Após a análise dos principais aspectos de Tropismes (SARRAUTE, 1957/1996), é

possível constatar porque essa foi considerada a obra inaugural do Novo Romance Francês

por Perrone-Moisés (1966b). A subjetivação do tempo e espaço, o apagamento do narrador

como instância mediadora entre texto e leitor, a descaracterização do personagem e o uso da

linguagem de maneira a integrar forma e conteúdo demonstrar uma preocupação de Nathalie

Sarraute em inovar no gênero romanesco, condizente com a tendência da época, também

seguida por outros romancistas a ela contemporâneos.

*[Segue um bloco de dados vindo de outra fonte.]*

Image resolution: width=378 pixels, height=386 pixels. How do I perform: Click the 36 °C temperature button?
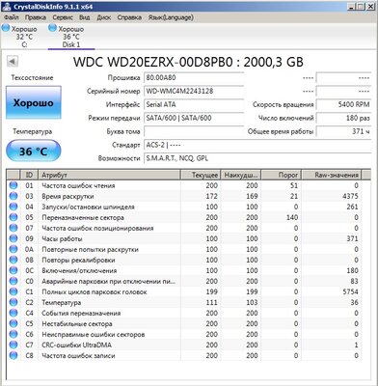[x=34, y=151]
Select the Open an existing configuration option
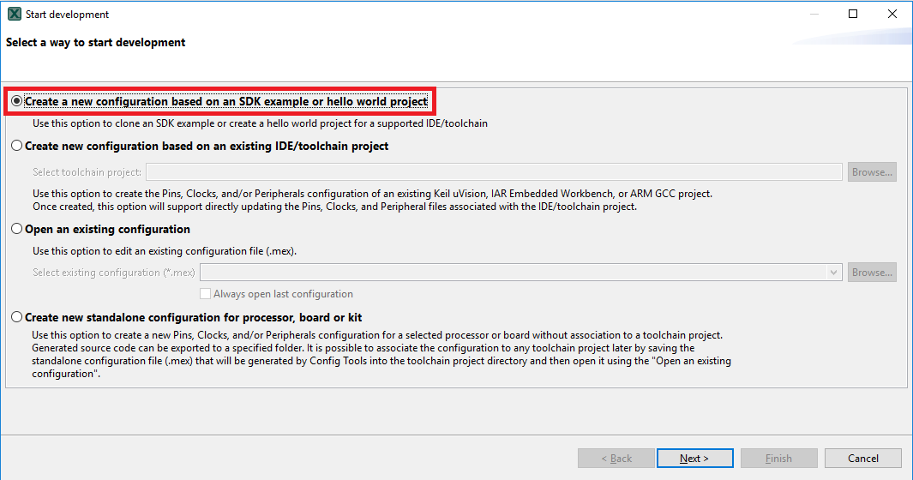913x480 pixels. pyautogui.click(x=18, y=230)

Deve-se ainda ressaltar que sua busca pelos tropismos torna sua poética bastante

peculiar, pois revela oposições que se tornam complementares, como as relações entre o banal

e o profundo, o interno e o externo, o autêntico e o inautêntico. Sarraute apresenta uma escrita

que envolve o leitor e permite-lhe múltiplas leituras que problematizam as questões da

literatura, da realidade e do homem. Logo, é impossível ver o mundo com os mesmo olhos

após ler um dos textos de Tropismes (SARRAUTE, 1957/1996), bem como me parece

impossível fechar uma pesquisa sobre essa obra, pois a cada releitura há para mim um

recomeço, sendo este trabalho uma abertura para novas leituras.